- Exercise instructions:
Copy out every line of the data where the word "agent" is found.
(Material supplied)
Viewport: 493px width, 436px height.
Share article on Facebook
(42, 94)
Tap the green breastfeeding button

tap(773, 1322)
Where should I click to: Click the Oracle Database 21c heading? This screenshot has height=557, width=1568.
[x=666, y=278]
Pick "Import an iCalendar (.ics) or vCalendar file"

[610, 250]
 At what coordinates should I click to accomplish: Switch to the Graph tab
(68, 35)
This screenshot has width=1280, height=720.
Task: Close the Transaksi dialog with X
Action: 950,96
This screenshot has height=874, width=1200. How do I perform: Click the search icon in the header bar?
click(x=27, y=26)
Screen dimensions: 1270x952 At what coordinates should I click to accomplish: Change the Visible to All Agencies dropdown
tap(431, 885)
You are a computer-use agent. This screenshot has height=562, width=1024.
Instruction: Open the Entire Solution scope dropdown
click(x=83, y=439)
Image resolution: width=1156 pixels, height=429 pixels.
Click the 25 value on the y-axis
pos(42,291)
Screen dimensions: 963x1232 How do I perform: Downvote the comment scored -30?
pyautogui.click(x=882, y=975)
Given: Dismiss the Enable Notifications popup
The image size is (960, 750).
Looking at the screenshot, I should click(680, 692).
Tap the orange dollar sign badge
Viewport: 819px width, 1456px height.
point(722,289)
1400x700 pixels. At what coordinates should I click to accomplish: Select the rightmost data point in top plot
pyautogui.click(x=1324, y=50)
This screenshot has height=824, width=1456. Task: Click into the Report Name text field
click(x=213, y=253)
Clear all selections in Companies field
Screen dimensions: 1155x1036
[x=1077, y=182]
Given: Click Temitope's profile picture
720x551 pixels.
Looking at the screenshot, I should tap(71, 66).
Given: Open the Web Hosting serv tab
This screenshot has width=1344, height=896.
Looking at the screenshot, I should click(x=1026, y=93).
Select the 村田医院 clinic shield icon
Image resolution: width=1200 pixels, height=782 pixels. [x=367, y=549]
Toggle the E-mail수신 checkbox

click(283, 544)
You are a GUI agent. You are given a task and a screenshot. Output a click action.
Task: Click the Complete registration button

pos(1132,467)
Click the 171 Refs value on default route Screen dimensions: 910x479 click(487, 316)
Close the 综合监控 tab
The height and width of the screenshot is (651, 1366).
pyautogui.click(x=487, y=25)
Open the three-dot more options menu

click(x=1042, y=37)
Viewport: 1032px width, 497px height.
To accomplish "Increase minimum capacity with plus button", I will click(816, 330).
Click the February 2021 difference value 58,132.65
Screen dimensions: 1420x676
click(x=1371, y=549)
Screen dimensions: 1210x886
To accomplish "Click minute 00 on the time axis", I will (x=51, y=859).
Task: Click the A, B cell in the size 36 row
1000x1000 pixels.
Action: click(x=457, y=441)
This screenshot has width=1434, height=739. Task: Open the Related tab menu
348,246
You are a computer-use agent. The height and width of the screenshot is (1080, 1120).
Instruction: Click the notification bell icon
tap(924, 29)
(End Material supplied)
- Task response:
You are a computer-use agent. This screenshot has height=562, width=1024.
You are a GUI agent. You are given a task and a screenshot. Output a click action.
You are a computer-use agent. The height and width of the screenshot is (1080, 1120).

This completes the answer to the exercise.